> [What the task asks]:
Reproduce every line of the listing with "Click" switched to "Locate" and everything else left as it stands. Omit the pictures from your answer.

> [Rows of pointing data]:
********

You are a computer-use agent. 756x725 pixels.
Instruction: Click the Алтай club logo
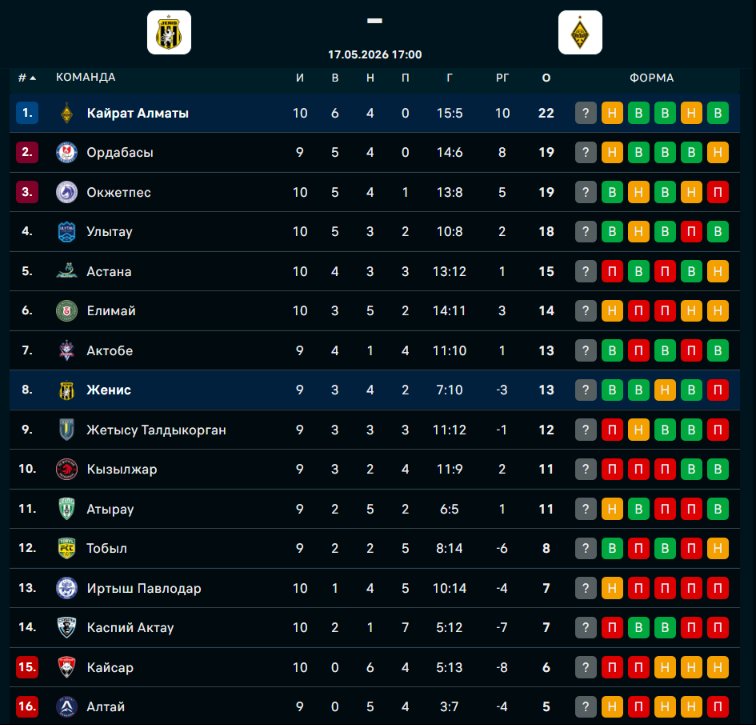tap(67, 707)

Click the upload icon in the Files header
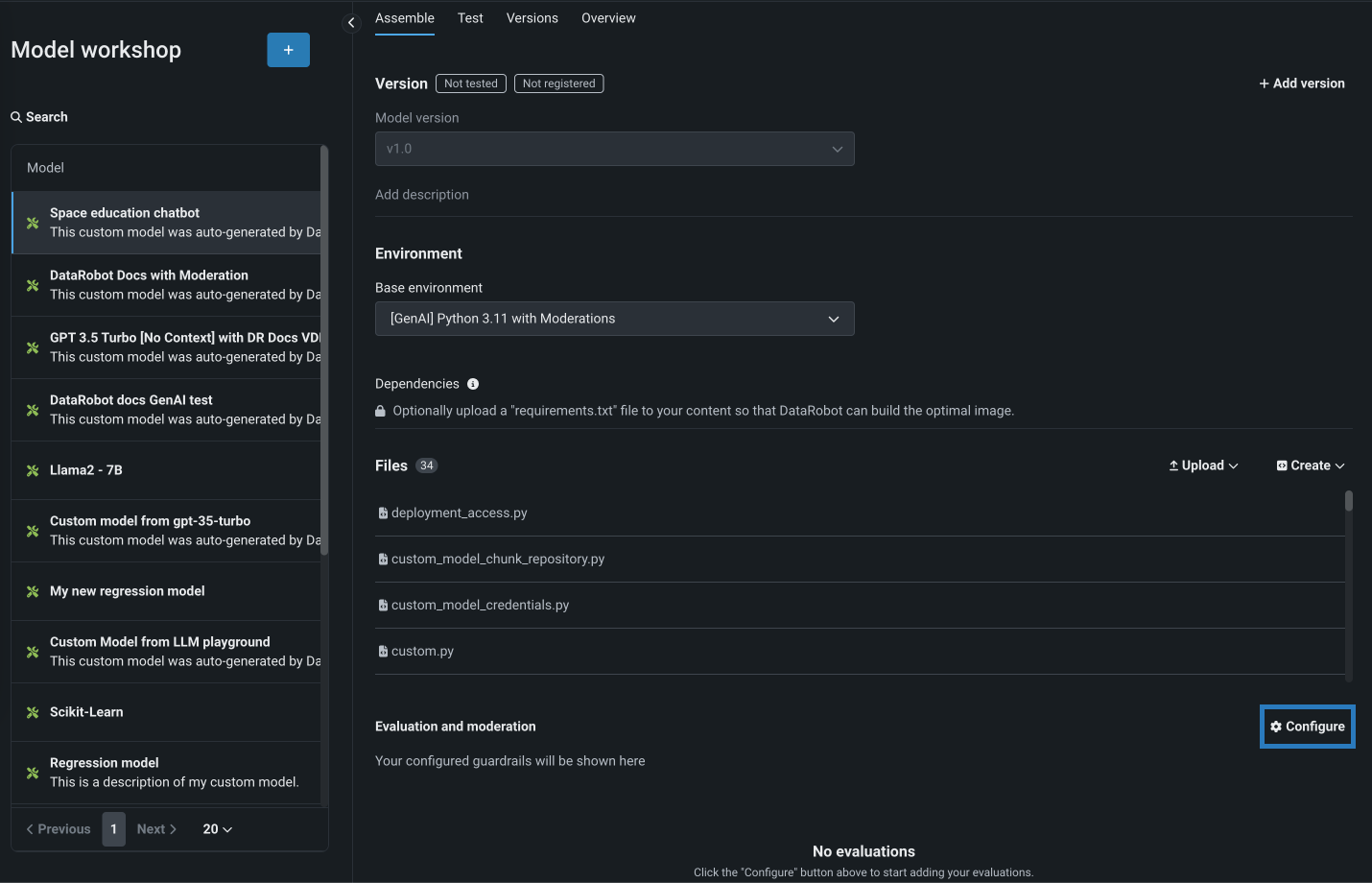point(1172,465)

********

> [Result for this exercise]:
You are a computer-use agent. 756x725 pixels.
Instruction: Locate the Алтай club logo
tap(67, 707)

Locate the upload icon in the Files header
point(1172,465)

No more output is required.